Author: Biraajmaan Tamuly, CoinTelegraph; Translated by: Deng Tong, Golden Finance
The number of whale transactions worth more than $100,000 in Bitcoin has fallen 48% since March 2024, while the price of Bitcoin has fallen 20% over the same period.
So, how do the actions of Bitcoin’s wealthiest investors affect the price, and how much BTC does each whale hold on average?
Bitcoin addresses holding 1,000+ BTC account for 40% of total supply
Data from data analysis platform Santiment shows that in the last week of August, BTC whale trading volume fell from a high of 115.1K between March 13 and March 19 to 60.2K.
Despite the decrease in whale activity over the past six months, the long-term accumulation of whale addresses remains relatively high.
Meanwhile, data from Intotheblock shows that Bitcoin addresses holding 1,000-10,000 BTC account for the largest share of the total Bitcoin supply, at 24.17%.
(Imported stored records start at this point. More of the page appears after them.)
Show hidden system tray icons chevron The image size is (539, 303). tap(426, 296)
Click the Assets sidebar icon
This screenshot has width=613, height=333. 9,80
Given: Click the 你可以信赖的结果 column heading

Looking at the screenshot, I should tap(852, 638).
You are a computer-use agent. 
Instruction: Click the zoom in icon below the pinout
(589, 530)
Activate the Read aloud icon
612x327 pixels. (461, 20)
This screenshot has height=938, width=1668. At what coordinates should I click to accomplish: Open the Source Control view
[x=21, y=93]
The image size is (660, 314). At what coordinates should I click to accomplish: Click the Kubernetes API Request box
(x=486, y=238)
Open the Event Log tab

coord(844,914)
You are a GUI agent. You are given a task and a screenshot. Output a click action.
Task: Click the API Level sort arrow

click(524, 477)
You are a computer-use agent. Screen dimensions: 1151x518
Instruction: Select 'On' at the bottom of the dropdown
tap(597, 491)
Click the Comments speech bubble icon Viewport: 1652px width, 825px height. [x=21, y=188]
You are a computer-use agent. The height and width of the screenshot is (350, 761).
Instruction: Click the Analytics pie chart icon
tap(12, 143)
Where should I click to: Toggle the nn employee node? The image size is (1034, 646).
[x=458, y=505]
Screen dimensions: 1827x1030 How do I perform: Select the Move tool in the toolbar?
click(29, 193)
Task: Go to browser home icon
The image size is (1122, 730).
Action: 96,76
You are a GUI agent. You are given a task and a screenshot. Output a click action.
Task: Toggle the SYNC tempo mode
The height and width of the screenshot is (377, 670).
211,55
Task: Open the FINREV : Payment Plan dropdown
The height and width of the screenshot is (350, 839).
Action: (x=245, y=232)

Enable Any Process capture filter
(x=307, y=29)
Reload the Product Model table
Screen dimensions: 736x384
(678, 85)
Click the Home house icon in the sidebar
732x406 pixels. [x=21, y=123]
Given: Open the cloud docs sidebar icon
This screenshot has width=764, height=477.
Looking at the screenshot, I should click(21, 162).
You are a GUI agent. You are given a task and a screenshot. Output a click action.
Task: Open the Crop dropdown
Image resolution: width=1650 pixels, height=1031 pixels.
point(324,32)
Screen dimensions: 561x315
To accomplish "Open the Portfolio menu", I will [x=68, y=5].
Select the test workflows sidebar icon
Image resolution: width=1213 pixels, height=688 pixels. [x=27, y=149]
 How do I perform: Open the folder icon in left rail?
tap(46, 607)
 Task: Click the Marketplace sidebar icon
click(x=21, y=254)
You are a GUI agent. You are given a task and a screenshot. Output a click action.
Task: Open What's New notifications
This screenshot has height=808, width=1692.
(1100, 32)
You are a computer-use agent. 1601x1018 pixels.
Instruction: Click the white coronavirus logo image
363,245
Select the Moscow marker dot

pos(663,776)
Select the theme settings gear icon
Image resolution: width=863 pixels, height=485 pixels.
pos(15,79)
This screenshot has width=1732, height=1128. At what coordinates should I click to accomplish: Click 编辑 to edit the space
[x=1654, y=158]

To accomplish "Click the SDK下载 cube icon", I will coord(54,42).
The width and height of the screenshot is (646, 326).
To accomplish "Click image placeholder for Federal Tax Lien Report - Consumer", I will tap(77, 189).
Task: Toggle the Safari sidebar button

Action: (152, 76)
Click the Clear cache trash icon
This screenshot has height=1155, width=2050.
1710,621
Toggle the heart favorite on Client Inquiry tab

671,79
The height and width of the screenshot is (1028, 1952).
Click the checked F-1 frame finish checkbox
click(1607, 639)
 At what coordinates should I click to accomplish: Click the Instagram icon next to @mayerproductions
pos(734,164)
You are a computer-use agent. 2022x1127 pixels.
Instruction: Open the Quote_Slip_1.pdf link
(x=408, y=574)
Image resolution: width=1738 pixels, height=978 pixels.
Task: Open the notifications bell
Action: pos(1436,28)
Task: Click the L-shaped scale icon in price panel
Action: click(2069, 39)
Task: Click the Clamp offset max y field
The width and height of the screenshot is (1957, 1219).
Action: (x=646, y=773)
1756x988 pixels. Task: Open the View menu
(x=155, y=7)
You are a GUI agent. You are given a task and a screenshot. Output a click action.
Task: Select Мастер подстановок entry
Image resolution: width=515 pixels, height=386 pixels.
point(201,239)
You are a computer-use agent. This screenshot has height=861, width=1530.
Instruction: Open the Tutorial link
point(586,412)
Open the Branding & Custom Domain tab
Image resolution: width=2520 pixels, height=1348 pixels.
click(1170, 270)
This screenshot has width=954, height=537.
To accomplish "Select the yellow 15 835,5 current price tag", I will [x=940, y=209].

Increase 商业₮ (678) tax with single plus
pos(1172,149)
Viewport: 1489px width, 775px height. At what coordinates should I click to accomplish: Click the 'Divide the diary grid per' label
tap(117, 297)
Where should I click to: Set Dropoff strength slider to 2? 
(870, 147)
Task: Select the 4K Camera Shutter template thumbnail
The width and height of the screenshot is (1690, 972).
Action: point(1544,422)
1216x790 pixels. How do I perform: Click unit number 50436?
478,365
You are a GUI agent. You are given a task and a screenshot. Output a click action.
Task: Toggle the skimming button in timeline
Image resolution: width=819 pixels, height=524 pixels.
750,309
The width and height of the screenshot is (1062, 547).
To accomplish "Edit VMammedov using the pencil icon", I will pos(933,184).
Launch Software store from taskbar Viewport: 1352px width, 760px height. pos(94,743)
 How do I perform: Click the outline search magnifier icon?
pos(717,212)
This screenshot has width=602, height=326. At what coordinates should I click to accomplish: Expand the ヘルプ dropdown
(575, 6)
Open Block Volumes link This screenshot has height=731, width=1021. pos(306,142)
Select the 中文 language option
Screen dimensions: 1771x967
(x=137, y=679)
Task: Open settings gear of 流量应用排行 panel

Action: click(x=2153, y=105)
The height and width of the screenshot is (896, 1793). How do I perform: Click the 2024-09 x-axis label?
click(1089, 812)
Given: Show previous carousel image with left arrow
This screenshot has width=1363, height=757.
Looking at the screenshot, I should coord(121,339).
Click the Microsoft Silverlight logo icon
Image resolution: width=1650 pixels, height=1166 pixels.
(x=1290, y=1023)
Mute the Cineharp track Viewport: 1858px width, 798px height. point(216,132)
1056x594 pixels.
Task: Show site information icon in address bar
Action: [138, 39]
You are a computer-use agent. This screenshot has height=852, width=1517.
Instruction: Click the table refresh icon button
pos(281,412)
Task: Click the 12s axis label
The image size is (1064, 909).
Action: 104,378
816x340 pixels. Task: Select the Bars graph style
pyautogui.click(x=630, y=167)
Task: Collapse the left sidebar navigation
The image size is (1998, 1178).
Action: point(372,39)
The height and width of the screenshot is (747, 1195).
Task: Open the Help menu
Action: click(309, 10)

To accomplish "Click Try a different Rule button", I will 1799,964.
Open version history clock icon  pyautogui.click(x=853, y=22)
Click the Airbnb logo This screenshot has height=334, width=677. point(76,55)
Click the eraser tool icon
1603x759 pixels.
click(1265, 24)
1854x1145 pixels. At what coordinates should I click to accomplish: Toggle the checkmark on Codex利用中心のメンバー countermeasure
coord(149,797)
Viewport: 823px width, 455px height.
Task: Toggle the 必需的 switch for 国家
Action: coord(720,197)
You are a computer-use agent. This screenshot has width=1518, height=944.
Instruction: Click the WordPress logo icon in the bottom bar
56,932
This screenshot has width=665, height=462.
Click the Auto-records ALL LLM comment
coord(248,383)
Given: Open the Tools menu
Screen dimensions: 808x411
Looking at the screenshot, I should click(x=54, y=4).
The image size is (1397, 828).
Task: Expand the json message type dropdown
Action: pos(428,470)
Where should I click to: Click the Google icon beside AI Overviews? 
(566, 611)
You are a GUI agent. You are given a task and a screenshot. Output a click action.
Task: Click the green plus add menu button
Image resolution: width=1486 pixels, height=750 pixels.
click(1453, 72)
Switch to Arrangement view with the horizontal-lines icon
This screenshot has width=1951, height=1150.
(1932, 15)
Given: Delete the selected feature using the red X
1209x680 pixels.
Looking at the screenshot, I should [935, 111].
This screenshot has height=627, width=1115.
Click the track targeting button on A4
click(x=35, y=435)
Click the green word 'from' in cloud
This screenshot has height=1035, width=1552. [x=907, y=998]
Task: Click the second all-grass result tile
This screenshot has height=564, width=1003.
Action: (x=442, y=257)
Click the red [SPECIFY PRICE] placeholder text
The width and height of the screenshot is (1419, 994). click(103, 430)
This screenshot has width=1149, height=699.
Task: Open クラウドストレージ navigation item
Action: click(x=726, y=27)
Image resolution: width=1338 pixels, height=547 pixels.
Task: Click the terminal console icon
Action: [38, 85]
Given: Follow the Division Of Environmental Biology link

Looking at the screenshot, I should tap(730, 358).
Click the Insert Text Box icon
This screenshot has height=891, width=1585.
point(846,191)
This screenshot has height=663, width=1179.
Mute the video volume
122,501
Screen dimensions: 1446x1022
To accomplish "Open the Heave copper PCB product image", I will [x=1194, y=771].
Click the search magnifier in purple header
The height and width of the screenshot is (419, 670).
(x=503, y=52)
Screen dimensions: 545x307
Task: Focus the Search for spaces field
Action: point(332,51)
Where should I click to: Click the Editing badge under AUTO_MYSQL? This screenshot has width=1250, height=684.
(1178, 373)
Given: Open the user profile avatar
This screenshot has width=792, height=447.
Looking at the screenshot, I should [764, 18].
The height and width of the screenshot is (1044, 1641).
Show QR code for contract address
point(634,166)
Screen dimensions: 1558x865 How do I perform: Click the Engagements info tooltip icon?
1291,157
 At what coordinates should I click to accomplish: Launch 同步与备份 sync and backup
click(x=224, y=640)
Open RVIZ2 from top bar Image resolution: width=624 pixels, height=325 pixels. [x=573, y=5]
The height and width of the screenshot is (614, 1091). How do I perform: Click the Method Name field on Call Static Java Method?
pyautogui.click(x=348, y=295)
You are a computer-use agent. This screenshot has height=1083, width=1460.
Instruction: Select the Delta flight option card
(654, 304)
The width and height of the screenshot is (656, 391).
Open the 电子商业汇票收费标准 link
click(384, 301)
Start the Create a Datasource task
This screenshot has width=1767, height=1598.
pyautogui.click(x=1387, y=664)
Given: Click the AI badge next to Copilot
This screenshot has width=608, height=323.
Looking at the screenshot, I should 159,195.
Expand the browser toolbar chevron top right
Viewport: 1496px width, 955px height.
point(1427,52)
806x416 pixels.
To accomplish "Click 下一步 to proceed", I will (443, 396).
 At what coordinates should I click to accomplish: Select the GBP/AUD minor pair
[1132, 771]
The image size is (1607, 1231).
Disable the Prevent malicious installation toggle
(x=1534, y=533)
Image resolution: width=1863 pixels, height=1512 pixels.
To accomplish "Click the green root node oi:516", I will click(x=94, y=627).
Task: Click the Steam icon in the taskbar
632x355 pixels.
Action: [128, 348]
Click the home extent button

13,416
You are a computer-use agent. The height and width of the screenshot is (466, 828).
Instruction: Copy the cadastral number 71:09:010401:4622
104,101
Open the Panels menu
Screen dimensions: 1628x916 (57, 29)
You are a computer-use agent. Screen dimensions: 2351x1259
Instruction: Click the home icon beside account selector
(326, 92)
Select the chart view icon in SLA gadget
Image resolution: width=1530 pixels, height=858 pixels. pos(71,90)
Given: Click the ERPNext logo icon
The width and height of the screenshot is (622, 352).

As shown in the chart below, addresses holding 10 to 100 BTC and 100 to 1,000 BTC also account for a large share of the supply, at 22.08% and 20.32%, respectively.
Bitcoin ownership chart. Source: intotheblock
As of March 2019, addresses holding 10-100 BTC accounted for the largest share of BTC supply, and the number of Bitcoin whales (minimum 1,000 BTC) has increased since then.
Bitcoin holdings balance. Source: Intotheblock
The supply held by whales (1,000 BTC-10,000 BTC) peaked in January 2021, with a total share of 30%. This has since fallen to 24.17%, with redistribution between the other two groups.
What is the average whale reserve?
While the aforementioned group holds close to 60% of the supply, the average supply per whale is less than 1,000. On-chain data from Glassnode shows that the current supply per whale is close to 550 BTC.
Bitcoin supply per whale (100-10K BTC). Source: glassnode
But it should be noted that addresses with more than 100 BTC in the above figure are considered whales.
Specifically, the whale supply indicator was originally created by Charles Edwards to measure the accumulation and allocation behavior of large Bitcoin holders.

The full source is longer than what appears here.